Short problem 1 – List every file path in the checkpoint/restore patch below that appears in its summary of changed files.
#### Selected extract ####
[PATCH 37/38] C/R: checkpoint/restore opened files

Alexey Dobriyan adobriyan at gmail.com
Thu May 21 21:55:31 PDT 2009


File descriptor is dumped as formally an object, despite it can't be shared
by itself, only files_struct can.

Opening is done, veryfying that we opened right file, restoration of file
position and nothing more.

Signed-off-by: Alexey Dobriyan <adobriyan at gmail.com>
---
 include/linux/kstate-image.h   |   16 +++
 include/linux/kstate.h         |    6 +
 kernel/kstate/cpt-sys.c        |    6 +
 kernel/kstate/kstate-context.c |    6 +
 kernel/kstate/kstate-file.c    |  201 ++++++++++++++++++++++++++++++++++++++++
 kernel/kstate/kstate-object.c  |    4 +
 kernel/kstate/kstate-task.c    |   54 +++++++++++
 7 files changed, 293 insertions(+), 0 deletions(-)

diff --git a/include/linux/kstate-image.h b/include/linux/kstate-image.h
index 108bb2d..700fc62 100644
--- a/include/linux/kstate-image.h
+++ b/include/linux/kstate-image.h
@@ -54,6 +54,8 @@ struct kstate_image_header {
 #define KSTATE_OBJ_USER_STRUCT	14
 #define KSTATE_OBJ_USER_NS	15
 #define KSTATE_OBJ_PID		16
+#define KSTATE_OBJ_FILES_STRUCT	17
+#define KSTATE_OBJ_FD		18
 
 struct kstate_object_header {
 	__u32		obj_type;
@@ -77,6 +79,7 @@ struct kstate_image_task_struct {
 
 	kstate_ref_t	ref_mm;
 	kstate_ref_t	ref_nsproxy;
+	kstate_ref_t	ref_files;
 
 	kstate_ref_t	ref_real_cred;
 	kstate_ref_t	ref_cred;
@@ -318,4 +321,17 @@ struct kstate_image_pid {
 	__u32		level;
 	__u32		nr[1];
 } __packed;
+
+struct kstate_image_files_struct {
+	struct kstate_object_header hdr;
+} __packed;
+
+struct kstate_image_fd {
+	struct kstate_object_header hdr;
+
+	kstate_ref_t	ref_file;
+	__u32		fd;
+#define KSTATE_FD_FLAGS_CLOEXEC		(1 << 0)
#### Task inputs ####
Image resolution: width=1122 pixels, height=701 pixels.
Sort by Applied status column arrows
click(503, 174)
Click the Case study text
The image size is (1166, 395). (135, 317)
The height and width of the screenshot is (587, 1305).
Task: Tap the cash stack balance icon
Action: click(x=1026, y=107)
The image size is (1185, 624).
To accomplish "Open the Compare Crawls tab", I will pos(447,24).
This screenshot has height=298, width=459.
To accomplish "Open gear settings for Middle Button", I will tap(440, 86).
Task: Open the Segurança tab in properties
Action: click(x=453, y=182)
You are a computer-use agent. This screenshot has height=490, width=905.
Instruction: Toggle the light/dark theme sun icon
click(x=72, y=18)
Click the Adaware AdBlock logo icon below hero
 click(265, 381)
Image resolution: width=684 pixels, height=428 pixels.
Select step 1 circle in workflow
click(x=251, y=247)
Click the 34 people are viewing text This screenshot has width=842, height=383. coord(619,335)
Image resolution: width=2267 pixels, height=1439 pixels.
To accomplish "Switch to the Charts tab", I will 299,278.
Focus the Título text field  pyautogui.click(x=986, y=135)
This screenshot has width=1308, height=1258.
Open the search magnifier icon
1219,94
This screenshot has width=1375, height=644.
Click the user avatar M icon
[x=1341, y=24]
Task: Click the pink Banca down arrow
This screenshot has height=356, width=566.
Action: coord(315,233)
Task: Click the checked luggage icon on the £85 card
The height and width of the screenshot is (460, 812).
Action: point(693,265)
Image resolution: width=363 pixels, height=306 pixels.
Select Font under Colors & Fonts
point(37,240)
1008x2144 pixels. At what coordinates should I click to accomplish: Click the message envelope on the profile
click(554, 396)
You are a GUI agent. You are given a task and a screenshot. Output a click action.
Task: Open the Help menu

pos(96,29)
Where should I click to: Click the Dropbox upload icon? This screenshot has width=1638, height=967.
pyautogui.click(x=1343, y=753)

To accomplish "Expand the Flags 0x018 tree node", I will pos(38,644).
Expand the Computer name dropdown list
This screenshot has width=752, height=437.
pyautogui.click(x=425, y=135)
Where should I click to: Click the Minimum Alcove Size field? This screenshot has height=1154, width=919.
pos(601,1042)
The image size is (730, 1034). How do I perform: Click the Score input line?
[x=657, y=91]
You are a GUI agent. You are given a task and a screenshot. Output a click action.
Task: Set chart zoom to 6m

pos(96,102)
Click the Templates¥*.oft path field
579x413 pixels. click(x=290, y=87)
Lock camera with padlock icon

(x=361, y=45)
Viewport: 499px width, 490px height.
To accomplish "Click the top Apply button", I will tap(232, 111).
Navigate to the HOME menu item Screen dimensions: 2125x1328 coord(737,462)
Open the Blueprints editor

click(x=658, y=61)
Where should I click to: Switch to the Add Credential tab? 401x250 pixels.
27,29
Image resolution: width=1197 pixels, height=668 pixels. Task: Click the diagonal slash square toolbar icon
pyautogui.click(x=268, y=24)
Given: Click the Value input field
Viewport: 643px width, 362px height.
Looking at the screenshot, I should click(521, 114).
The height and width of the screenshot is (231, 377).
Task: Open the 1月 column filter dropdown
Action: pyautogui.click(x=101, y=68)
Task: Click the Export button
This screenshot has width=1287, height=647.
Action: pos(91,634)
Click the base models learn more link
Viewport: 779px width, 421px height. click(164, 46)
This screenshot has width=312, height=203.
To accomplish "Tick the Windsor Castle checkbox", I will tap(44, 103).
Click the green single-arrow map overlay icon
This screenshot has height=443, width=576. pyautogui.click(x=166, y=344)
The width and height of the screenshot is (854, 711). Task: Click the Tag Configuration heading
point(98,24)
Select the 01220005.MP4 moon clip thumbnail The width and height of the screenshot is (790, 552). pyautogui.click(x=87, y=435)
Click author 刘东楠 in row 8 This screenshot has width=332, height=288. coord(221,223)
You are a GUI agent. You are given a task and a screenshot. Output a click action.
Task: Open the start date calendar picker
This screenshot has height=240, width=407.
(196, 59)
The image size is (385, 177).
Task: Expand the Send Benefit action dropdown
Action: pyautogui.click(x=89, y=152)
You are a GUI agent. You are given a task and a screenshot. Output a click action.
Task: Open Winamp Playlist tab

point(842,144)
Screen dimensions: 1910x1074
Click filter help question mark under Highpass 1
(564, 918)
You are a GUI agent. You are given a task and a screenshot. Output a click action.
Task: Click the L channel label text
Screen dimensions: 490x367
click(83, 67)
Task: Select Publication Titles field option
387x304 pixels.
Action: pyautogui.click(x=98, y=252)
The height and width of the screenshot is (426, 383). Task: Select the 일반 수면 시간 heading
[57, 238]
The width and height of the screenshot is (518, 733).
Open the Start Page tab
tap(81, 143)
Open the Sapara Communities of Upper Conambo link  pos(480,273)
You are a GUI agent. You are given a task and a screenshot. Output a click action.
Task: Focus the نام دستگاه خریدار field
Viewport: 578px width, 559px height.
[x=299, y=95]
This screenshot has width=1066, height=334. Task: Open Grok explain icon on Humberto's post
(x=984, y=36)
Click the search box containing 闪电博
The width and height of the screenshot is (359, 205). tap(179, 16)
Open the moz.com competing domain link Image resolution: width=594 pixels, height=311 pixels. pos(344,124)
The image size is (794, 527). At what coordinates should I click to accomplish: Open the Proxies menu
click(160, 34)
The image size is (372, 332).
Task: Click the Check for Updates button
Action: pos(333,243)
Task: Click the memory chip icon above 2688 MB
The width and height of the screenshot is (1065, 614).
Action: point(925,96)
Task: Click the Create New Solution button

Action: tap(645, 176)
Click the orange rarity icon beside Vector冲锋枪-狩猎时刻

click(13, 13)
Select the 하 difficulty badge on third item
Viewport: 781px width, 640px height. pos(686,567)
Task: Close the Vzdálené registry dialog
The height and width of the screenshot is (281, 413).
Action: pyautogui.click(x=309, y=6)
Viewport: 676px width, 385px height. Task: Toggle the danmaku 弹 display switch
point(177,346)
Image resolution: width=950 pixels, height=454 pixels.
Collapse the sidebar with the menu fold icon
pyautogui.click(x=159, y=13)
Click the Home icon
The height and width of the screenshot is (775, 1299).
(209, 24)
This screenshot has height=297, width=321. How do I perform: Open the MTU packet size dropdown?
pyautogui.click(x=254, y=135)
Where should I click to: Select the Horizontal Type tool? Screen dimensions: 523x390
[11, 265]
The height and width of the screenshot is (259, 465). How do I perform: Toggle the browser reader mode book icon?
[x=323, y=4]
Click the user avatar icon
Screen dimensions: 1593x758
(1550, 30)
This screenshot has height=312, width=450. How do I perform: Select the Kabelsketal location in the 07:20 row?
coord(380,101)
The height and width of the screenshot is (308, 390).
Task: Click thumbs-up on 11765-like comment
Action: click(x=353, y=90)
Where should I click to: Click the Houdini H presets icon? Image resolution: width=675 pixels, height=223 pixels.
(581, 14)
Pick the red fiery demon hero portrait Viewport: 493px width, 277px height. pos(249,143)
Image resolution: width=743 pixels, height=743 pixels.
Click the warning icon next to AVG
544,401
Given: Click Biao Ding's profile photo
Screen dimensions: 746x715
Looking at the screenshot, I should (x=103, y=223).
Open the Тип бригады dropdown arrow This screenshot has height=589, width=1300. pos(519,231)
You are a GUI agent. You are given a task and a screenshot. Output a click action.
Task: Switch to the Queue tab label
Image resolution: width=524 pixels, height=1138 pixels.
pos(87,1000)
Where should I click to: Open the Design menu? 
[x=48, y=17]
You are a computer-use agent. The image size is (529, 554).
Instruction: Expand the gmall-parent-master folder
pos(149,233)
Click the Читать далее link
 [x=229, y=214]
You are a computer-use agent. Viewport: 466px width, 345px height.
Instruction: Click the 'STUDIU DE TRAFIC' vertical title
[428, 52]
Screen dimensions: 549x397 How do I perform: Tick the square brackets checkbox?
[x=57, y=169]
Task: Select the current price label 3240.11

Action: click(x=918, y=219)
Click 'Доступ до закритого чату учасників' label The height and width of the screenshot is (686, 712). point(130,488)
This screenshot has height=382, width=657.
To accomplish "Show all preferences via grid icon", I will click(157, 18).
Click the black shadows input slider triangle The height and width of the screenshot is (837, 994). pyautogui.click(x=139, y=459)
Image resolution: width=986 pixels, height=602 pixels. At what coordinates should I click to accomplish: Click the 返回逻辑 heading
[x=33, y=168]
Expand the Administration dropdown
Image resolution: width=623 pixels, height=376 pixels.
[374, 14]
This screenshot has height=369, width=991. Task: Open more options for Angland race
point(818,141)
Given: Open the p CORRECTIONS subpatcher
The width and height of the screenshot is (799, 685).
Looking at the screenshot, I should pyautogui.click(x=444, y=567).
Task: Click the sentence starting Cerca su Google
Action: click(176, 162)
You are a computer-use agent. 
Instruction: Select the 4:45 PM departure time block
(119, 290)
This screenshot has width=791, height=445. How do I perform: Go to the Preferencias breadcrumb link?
####
Short problem 2 – Return the lines of the entries above verbatim, from the line with "Where should I click to: Click the Minimum" to the line with "Select the 01220005.MP4", including both.

Full output 1 –
include/linux/kstate-image.h
include/linux/kstate.h
kernel/kstate/cpt-sys.c
kernel/kstate/kstate-context.c
kernel/kstate/kstate-file.c
kernel/kstate/kstate-object.c
kernel/kstate/kstate-task.c

Full output 2 –
Where should I click to: Click the Minimum Alcove Size field? This screenshot has height=1154, width=919.
pos(601,1042)
The image size is (730, 1034). How do I perform: Click the Score input line?
[x=657, y=91]
You are a GUI agent. You are given a task and a screenshot. Output a click action.
Task: Set chart zoom to 6m

pos(96,102)
Click the Templates¥*.oft path field
579x413 pixels. click(x=290, y=87)
Lock camera with padlock icon

(x=361, y=45)
Viewport: 499px width, 490px height.
To accomplish "Click the top Apply button", I will tap(232, 111).
Navigate to the HOME menu item Screen dimensions: 2125x1328 coord(737,462)
Open the Blueprints editor

click(x=658, y=61)
Where should I click to: Switch to the Add Credential tab? 401x250 pixels.
27,29
Image resolution: width=1197 pixels, height=668 pixels. Task: Click the diagonal slash square toolbar icon
pyautogui.click(x=268, y=24)
Given: Click the Value input field
Viewport: 643px width, 362px height.
Looking at the screenshot, I should click(521, 114).
The height and width of the screenshot is (231, 377).
Task: Open the 1月 column filter dropdown
Action: pyautogui.click(x=101, y=68)
Task: Click the Export button
This screenshot has width=1287, height=647.
Action: pos(91,634)
Click the base models learn more link
Viewport: 779px width, 421px height. click(164, 46)
This screenshot has width=312, height=203.
To accomplish "Tick the Windsor Castle checkbox", I will tap(44, 103).
Click the green single-arrow map overlay icon
This screenshot has height=443, width=576. pyautogui.click(x=166, y=344)
The width and height of the screenshot is (854, 711). Task: Click the Tag Configuration heading
point(98,24)
Select the 01220005.MP4 moon clip thumbnail The width and height of the screenshot is (790, 552). pyautogui.click(x=87, y=435)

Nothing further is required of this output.